Item 5. Other Events

      On June 23, 1999, PBOC Holdings, Inc. ("PBOC") announced that PBOC, its
wholly owned subsidiary, People's Bank of California, a federally chartered
savings bank (the "Bank") and The Bank of Hollywood, a California commercial
bank ("BOH"), had entered into an Agreement and Plan of Merger, dated as of June
22, 1999 (the "Agreement," a copy of which is attached hereto as Exhibit 2.1),
which sets forth the terms and conditions pursuant to which BOH would be merged
with and into the Bank and become a wholly owned subsidiary of PBOC (the
"Merger"). The Agreement provides, among other things, that as a result of the
Merger, each outstanding share of common stock of BOH (subject to certain
exceptions) will be converted into the right to receive $19.00 in cash without
interest. Consummation of the Merger is subject to a number of conditions,
including, but not limited to, the approval of the Agreement and the Merger by
the shareholders of BOH and the receipt of requisite regulatory approvals.

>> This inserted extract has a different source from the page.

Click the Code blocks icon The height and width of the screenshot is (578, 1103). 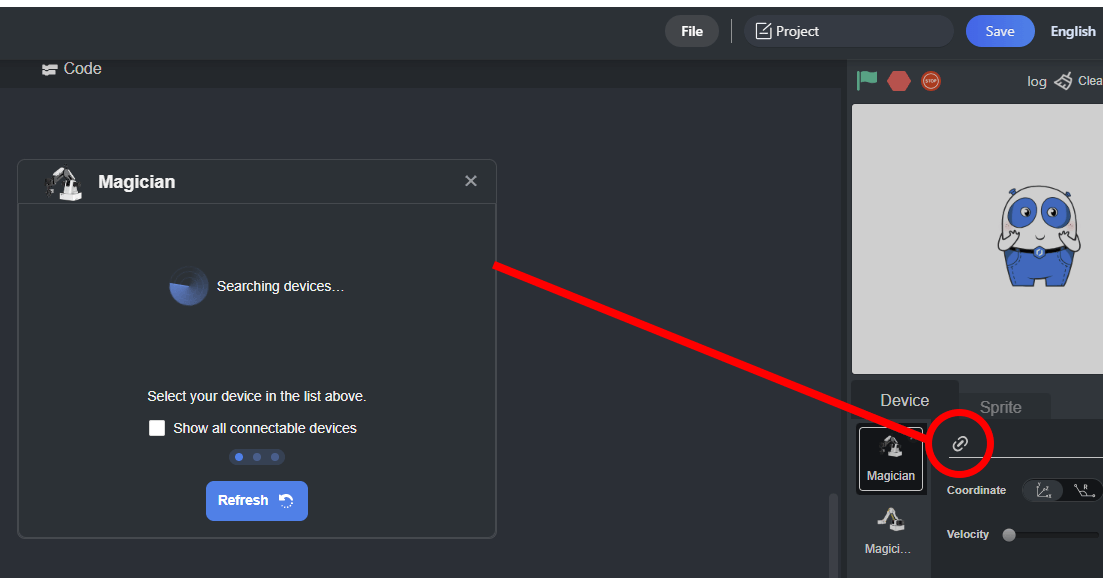coord(49,69)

      Concurrently with the execution and delivery of the Agreement, the
directors and certain executive officers of BOH entered into a form of letter
agreement with PBOC pursuant which, among other things, such persons agreed to
vote their shares of BOH common stock in favor of the Merger. A copy of the form
of letter agreement is attached hereto as Exhibit 10.1.

      The press release issued by PBOC and BOH with respect to the announcement
of the transaction described herein is attached hereto as Exhibit 99.1 and is
incorporated herein by reference in its entirety.

Item 7. Financial Statements, Pro Forma Financial Information and Exhibits

      (a) Not applicable.

      (b) Not applicable.

      (c) The following exhibits are included with this Report:

            Exhibit 2.1   Agreement and Plan of Merger dated as of June 22, 1999
                          among PBOC, the Bank and BOH.

            Exhibit 10.1  Form of letter agreement between affiliates of BOH and
                          PBOC.

            Exhibit 99.1  Press Release, dated June 23, 1999.


                                   SIGNATURES

      Pursuant to the requirements of the Securities Exchange Act of 1934, the
Registrant has duly caused this report to be signed on its behalf by the
undersigned thereunto duly authorized.

                                         PBOC HOLDINGS, INC.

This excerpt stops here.